Wie wir von andere Schaulustigen im durchaus beachtlichen Menschenauflauf vor der Dornoch Cathedral erfahren, ist es nicht irgendeine Hochzeit. Es ist die Tochter der Chefin von Baxters. Eine Institution für Dosensuppen und Co. in Schottland und UK.
Das Ganze hat dann schon andere Dimensionen als eine gewöhnliche Durchschnittshochzeit. Da werden die Gäste mit Bussen vorgefahren und auch der Blumenschmuck vor der Kirche dürfte ein Vermögen gekostet haben. Wir hatten auf unserer Hochzeit auch einen Dudelsackspieler. Hier sind es natürlich gleich zwei.
Es dauert dann überraschend lange, bis der Oldtimer mit der Braut endlich vorfährt. Aber man kann sagen: Hat sich gelohnt.


Eribe-Shopping
Annette hatte ja vorab recherchiert. Beim Bäcker kaufen wir schon mal Pies und Quiche fürs Abendessen ein. Anschließend freut sich Annette über das große Angebot an Eribe-Pullovern bei Jail und hofft, den Hoodie zu finden, den sie in Anstruther gesehen hat. Leider ist er aber auch hier nicht zu erhalten. Dafür verliebt sie sich dann in einen anderen Pullover, der zu ihr passt wie Pott auf Deckel. Es ist dann ein schwieriger Abwägungsprozess, der zugunsten des Pullovers entschieden wird.
Mitten in der Promi-Hochzeit
Anscheinend haben wir perfektes Timing, was die Hochzeit angeht. Als wir den Laden wieder verlassen, fangen die Dudelsäcke an zu spielen und das Brautpaar kommt aus der Kirche genau auf uns zu. Kurioserweise, um dann wieder durch den Seiteneingang zurück in die Kirche zu gehen.
Das war wohl fürs Fotoshooting.

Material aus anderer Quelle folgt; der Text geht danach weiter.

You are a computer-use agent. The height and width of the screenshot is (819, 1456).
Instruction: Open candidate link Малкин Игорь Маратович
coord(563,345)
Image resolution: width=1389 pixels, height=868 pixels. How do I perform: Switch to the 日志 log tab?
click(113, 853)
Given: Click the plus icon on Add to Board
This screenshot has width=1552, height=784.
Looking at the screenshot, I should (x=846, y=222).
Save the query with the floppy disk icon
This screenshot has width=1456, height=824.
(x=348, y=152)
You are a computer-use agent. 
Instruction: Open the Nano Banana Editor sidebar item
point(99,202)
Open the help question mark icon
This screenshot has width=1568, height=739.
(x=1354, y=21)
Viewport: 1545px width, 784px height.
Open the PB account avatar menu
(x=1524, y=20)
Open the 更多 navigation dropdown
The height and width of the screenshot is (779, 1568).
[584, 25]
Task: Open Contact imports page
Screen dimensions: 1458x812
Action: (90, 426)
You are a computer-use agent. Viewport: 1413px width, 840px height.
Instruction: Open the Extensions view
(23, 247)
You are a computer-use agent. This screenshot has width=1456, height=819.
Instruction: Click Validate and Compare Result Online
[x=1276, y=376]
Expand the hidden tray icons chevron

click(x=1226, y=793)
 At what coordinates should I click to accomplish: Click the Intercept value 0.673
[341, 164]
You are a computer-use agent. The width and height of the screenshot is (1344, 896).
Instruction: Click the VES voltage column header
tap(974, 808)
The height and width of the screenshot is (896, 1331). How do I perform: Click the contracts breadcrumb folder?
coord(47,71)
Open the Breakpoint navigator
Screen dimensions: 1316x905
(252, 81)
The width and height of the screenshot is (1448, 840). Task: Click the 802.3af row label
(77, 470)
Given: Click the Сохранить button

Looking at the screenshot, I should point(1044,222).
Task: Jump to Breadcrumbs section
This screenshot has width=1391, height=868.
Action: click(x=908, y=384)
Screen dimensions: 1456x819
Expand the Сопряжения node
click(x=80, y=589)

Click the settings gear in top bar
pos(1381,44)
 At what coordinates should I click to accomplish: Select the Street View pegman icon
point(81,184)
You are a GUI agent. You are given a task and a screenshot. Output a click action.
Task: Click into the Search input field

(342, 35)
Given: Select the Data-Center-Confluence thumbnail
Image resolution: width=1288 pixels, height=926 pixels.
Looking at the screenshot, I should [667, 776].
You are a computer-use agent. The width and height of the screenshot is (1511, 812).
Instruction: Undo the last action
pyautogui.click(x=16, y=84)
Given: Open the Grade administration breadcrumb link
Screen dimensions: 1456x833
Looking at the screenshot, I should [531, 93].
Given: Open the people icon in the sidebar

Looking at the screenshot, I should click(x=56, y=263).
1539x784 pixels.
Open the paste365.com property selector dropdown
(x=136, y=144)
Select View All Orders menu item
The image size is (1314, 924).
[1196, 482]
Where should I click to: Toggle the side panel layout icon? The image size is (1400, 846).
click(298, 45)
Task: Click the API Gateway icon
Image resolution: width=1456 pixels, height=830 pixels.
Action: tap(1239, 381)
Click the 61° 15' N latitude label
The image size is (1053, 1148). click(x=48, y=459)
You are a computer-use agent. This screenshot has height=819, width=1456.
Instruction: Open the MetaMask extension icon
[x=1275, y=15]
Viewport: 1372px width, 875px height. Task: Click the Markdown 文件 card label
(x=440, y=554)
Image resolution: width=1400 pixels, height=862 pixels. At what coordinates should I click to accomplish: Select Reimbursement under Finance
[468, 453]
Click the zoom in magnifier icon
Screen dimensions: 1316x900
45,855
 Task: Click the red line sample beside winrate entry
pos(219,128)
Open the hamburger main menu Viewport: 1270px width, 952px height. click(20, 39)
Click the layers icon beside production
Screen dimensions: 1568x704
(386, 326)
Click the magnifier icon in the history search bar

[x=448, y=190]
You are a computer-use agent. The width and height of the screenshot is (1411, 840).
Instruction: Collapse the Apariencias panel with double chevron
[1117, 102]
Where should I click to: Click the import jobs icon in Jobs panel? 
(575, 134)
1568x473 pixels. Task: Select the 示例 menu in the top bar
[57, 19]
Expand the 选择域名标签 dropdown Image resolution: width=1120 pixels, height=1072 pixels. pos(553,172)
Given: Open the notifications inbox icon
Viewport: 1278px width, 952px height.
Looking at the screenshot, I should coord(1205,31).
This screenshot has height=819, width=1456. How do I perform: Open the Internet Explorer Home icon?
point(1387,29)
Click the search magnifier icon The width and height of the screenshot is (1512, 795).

Denn anschließend bilden die Hochzeitsgäste ein Spalier, durch das sie dann ein zweites Mal die Kathedrale verlassen.
Das Flair so einer schottischen Hochzeit ist schon besonders. Nahezu alle Männer im Schottenrock oder zumindest in karierten Hosen. Und die Ladies gerne mit Hut und in schicken Kleidern.


Capaldis of Brora
Wir verabschieden uns von Dornoch. Auch hier können wir ein weiteres Fähnchen in unsere Schottland-Landkarte von Orten, die wir unbedingt noch einmal besuchen wollen, setzen.
Als nachmittägliche Stärkung sollen wir unbedingt ein Eis in Brora essen. Diesen Tipp haben wir von Peter, unserem Nachbarn auf dem Campingplatz an der Lunan Bay bekommen.
Wir parken das Mannimobil an einem Parkplatz etwas außerhalb des Ortes oberhalb des River Brora. Es ist ein schöner Freihstehplatz (Spende erbeten).
Bei Capaldis of Brora gönnen wir uns das Eis und können bestätigen, dass es richtig lecker ist. Würden wir dafür aber einen Umweg fahren? Eher nicht.


Um ein paar der angefutterten Kalorien zu verbrennen, machen wir noch einen kleinen Schlenker zum Strand, der allerdings jetzt bei Flut deutlich kleiner ausfällt als der Strand von Dornoch.
Wieder zurück beim MoMo warten wir gespannt auf Regen und Wind, die für den Abend angekündigt sind. Aber vom Regen werden wir mal wieder verschont.